The Coherence of the Edition

Given that none of the editors had any authority over the others, there might be a question whether we have produced a coherent edition. Some degree of heterogeneity is appropriate, since Ockham wrote the Dialogus in stages over some 20 years, and in different manuscripts and different sections of a manuscript there are differences in the exemplars and in degree of “contamination”. Given these circumstances, I believe that the outcome of our work is well unified. (For my examination of this issue see Coherence.html.)

Development of the website

With the cooperation of the British Academy we set up and maintained a Dialogus website from 1995 (which was just a few years after the establishment of the World Wide Web – we were pioneers in using the Web for a humanities research project). The first ARC research grant paid for Dr Christine Asmar to type into a computer the approx. 500,000 words of the text in the 17th century Goldast edition: quite an undertaking, which she did well. We posted her files on the website and gradually amended them as we read the manuscripts. These files, as amended, were the basis of all the volumes. The website went through many updates (see chronology).

There were a number of reasons for putting the project on the World Wide Web. (1) The British Academy at first seemed to consider the possibility of publishing the Dialogus only electronically and not in print. (Maybe they were waiting to see how it went.) (2) We thought we might get feedback and suggestions from other students of Ockham. (I don’t think we ever got any.) (3) We wanted to make our work available to others without waiting for print publication. (In fact it was used, e.g. an Italian translation was based on the web text.) (4) We realised that we might not live to complete the project, and wanted to make it easy for someone else to go on from where we were at. (5) Web publication was a way of keeping the British Academy, the Australian Research Council and Macquarie University informed about the progress of a long project.

In addition, the website was a forum in which the editors could think through various problems, e.g. to characterise the manuscripts and to work out progressively our view of the relationships among them (see here, here). The website was also a means of publishing worthwhile material that would have added too much bulk to printed volumes, e.g. here, here, and here. Hyperlinks enhanced the usefulness of some studies, e.g. here, and helped readers follow Ockham's many cross-references. From the beginning we intended to make an English translation of the whole work (Offler’s generation of scholars saw no need for translation, but these days translations are necessary if younger scholars are to see the value of learning Latin -- we have also translated Breviloquium, LFM and other Writings, and OND vol.1 and OND vol.2.); much of the translation of the Dialogus will be left on the web (here) and not printed. (English translation of the first sections of the Dialogus has been printed in the Auctores series, vol.43.)

• _TASK LIST_
1. List the numbered reasons that the text about the Dialogus edition and its website gives for putting the project on the World Wide Web.
2. In the text about the Dialogus website, rewrite everything from "There were a" down to "a long project.", changing "feedback" to "comments".

• _Entries on target coordinates_
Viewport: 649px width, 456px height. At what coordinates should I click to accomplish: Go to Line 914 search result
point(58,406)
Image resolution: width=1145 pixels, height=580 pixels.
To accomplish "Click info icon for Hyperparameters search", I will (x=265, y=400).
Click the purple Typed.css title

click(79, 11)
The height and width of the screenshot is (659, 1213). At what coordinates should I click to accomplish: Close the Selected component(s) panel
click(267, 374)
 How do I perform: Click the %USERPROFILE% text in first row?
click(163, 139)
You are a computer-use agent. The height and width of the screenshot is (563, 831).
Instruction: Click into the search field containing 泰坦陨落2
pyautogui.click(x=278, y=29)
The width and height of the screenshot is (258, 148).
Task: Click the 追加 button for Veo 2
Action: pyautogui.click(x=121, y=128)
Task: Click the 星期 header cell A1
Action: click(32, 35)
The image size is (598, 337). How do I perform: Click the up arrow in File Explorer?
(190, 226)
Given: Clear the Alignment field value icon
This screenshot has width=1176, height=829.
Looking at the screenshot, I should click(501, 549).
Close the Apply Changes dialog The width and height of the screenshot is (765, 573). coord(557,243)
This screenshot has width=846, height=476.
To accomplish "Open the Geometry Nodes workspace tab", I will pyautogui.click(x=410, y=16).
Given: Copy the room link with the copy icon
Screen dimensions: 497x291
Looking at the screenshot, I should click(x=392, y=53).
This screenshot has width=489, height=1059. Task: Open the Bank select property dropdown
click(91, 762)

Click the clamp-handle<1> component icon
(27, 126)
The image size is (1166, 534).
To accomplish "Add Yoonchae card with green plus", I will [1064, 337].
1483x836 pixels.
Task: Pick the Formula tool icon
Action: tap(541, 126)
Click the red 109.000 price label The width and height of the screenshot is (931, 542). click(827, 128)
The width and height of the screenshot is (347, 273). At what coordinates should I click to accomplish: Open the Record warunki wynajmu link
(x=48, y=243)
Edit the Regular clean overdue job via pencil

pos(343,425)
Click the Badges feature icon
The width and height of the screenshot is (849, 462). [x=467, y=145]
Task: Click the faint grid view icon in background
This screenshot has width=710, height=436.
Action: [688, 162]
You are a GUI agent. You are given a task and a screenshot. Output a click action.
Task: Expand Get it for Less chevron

• _RESULTS FOR THE EXERCISE_
1.
1. The British Academy at first seemed to consider publishing the Dialogus only electronically and not in print.
2. The editors thought they might get feedback and suggestions from other students of Ockham.
3. They wanted to make their work available to others without waiting for print publication.
4. They realized they might not live to complete the project and wanted to make it easy for someone else to continue from where they were.
5. Web publication was a way of keeping the British Academy, the Australian Research Council and Macquarie University informed about the progress of a long project.

2.
There were a number of reasons for putting the project on the World Wide Web. (1) The British Academy at first seemed to consider the possibility of publishing the Dialogus only electronically and not in print. (Maybe they were waiting to see how it went.) (2) We thought we might get comments and suggestions from other students of Ockham. (I don’t think we ever got any.) (3) We wanted to make our work available to others without waiting for print publication. (In fact it was used, e.g. an Italian translation was based on the web text.) (4) We realised that we might not live to complete the project, and wanted to make it easy for someone else to go on from where we were at. (5) Web publication was a way of keeping the British Academy, the Australian Research Council and Macquarie University informed about the progress of a long project.